Just as Proteus in Greek mythology could change his shape at will, looking like a young man, a lion, a boar, a serpent, a bull, a stone, a tree, water, or flame, voice cloning technology allows to manipulate and transform voices in an unprecedented manner.
“… but you are only deceiving me, and so far from displaying the subjects of your skill, you decline even to tell me what they are, for all my entreaties. You are a perfect Proteus in the way you take on every kind of shape, twisting about this way and that…” (Plato, Ion 541e).
Voice Cloning 101
Voice cloning technology uses artificial intelligence (AI) and machine learning algorithms to accurately replicate an individual’s voice. This is achieved by analyzing a person’s unique vocal characteristics, such as pitch, tone, and cadence, and creating a digital replica that mimics the original voice. Criminals could and do use this technology to create convincing scams targeting financial advisors, families, businesses and anyone who relies on voice recognition. In addition, voice actors and other professionals who rely on their distinctive voices are at risk of having their vocal identities misused, potentially undermining their careers and misleading audiences.
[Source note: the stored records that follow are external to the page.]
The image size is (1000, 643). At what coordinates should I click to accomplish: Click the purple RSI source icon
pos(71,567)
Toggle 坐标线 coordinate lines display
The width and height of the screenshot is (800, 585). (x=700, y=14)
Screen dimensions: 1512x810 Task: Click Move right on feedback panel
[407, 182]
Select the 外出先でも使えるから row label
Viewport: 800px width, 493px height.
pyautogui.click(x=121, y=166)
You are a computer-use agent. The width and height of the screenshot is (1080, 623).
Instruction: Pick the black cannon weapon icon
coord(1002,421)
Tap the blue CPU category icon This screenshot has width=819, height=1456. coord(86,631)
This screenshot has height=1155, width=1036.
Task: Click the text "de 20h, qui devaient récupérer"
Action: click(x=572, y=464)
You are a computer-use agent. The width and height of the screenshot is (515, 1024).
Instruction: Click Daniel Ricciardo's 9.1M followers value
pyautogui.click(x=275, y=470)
CBS’s report (June 25, 2024) states that Voice actors sue AI startup, claiming they clone their voices. Hollywood Reporter Winston Cho writes in Actors Hit AI Startup With Class Action Lawsuit Over Voice Theft, “The voices of other LOVO voice options are undoubtedly the voices of other class Plaintiffs who neither gave their authorization to use their voice – for either teaching Genny, use by LOVO, or sale by LOVO as part of its service – and were never properly compensated, Steve Cohen of Pollock Cohen, a lawyer for the actors.”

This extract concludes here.